At least part of the problem at large biomedical research universities is a prejudice toward reductionism and an almost contempt for evolution, ecology, or related “soft” integrative issues not directly focused on molecular details of their system or disease focus of their research interest.
Further, when evolution is invoked, it is often sort of a naive “just so” stories that bear no resemblance to a modern understanding of evolution and allied fields.
The reductionism that was invoked in the initial study of genome sequence analysis, also, often seemed to me to actually impede that analysis. A subset of several significant thought leaders in the human genome program needed a number of years before they more frequently invoked the “E” word as a core component in a robust analysis of the sequence products of the genome project. You would have thought that BLAST was just comparing protein structure/function alone to hear a few surprisingly prominent people talk in the earliest years of the genome project.
At least part of the issues that underlie this might be a lack of central focus on real evolution and population genetics in many undergraduate curriculum. MDs have to have many years of science as undergrads, yet if you ask many MD/Ph.Ds their knowledge and training in even the most basic issues of evolution and population genetics it is often very poor.

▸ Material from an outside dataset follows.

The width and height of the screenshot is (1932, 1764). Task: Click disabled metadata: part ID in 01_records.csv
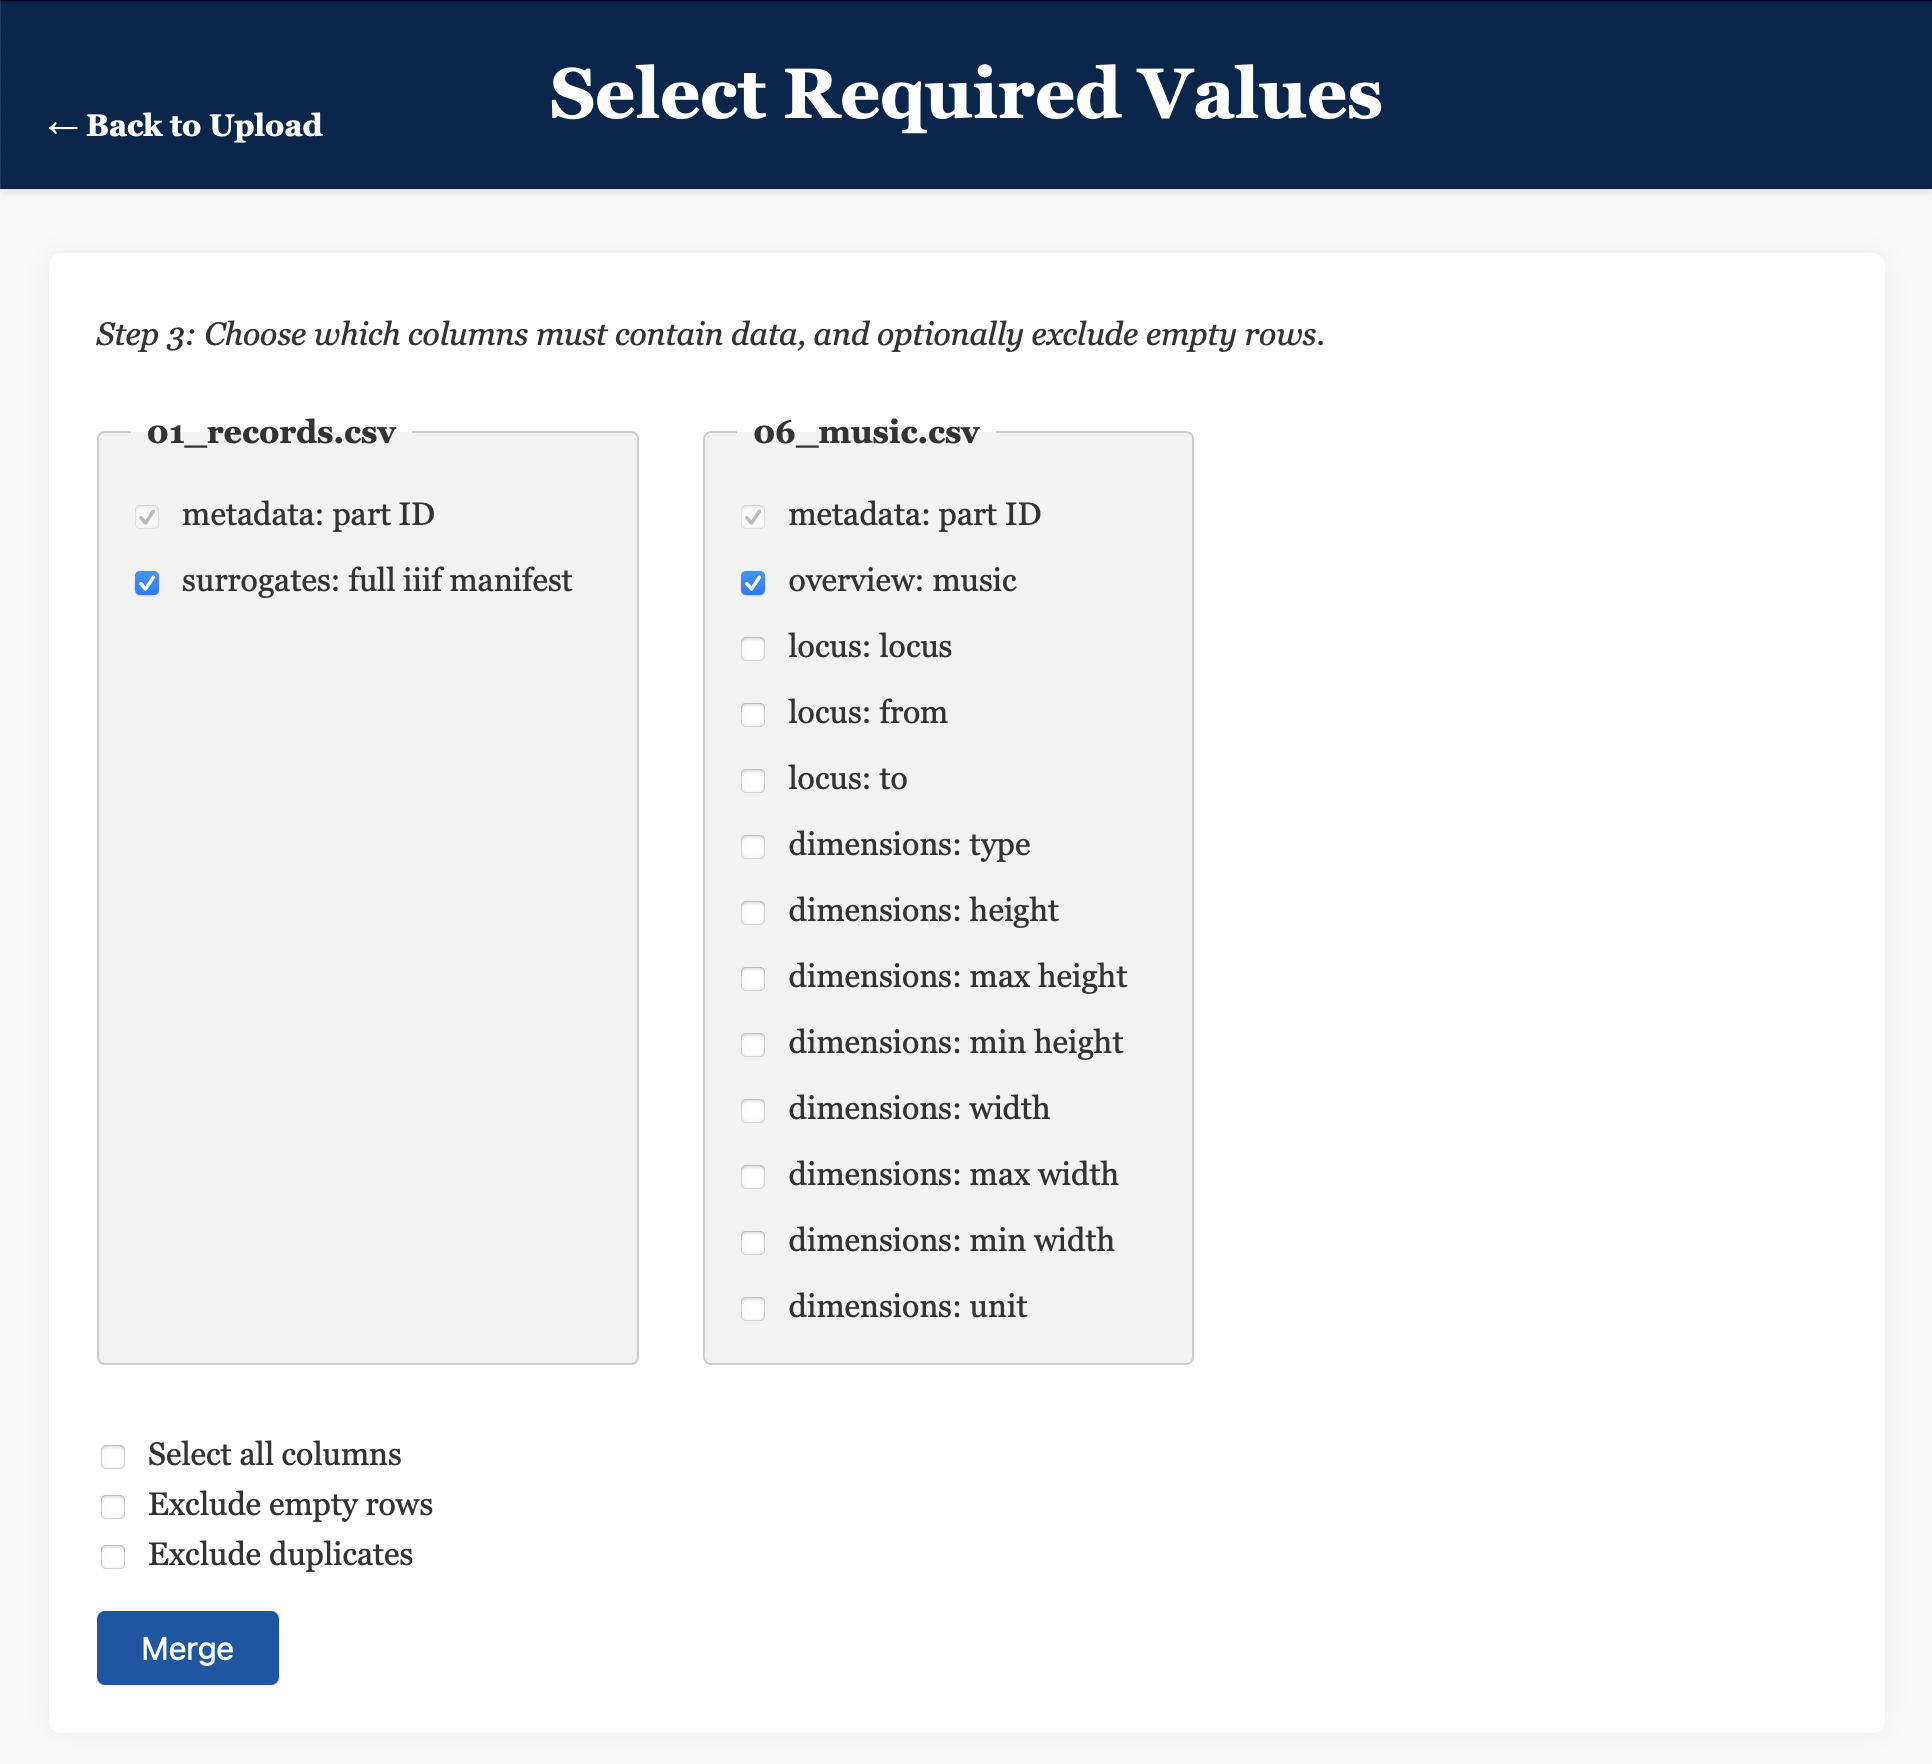(147, 517)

How can you be trained as a biologist and not have heard of the “Modern Synthesis” and related theories. I would bet that more than 4/5ths of the MDs and Ph.Ds at major medical centers have not a clue about that period or subsequent but related issues in the history of biological thought that first brought together genetics, evolution, and related thinking.
As specific example, look at almost any timeline associated with genome research issues–even the last time I looked at a timeline from NIH human genome research institute–and you can find lots of details on molecular events in the history, but no mention of events critical to advances in thinking about genomes, such as publication of “Hardy-Weinberg”, the publication of the “Genetical Theory of Natural Selection,” or key events in basic publications of molecular evolution.
Ian MacLeod says
This is simply cowardice of the first water! When scientists cease using proper terminology to appease fanatics, the fanatics have won far too much. In a discussion with my brother some years ago (we’re both middle-aged), I mentioned how in an anvironment that’s changing, mutations play a vital role in adaptation, and he said, “Why bring mutation into it? The “force of evolution” will take care of it.” He didn’t realize that mutation was part of evolution, as though there was a mysterious “force”, something like electromagnetism, that altered animals so that they could adapt over time! He even thought It had a goal in mind, and he is not religious at all!
This kind of foolishness opens the door to misunderstanding and LACK of understanding, not to mention a return to a Cotton Mather theocracy. We must combat this now before we find we’ve lost already, war over and done.
Ian
Ichthyic says
since this thread has been resurrected…
I thought Orac was getting the gist of the argument here, but when I saw:
Emerge is not a new term; it’s been around at least as long as since I started medical school (over 20 years) and, I’m guessing considerably longer. No “new terms” are being “invented”
not only do i see he still doesn’t get it, but fails to realize that if emergence is 20 years old, that still makes it baby terminology considering what it is attempting to co-opt.
IOW, Oracs’s point here does NOTHING to invalidate the arguments against using the terminology.
Ian, in resurrecting the thread, at least shows he understands what the actual argument is.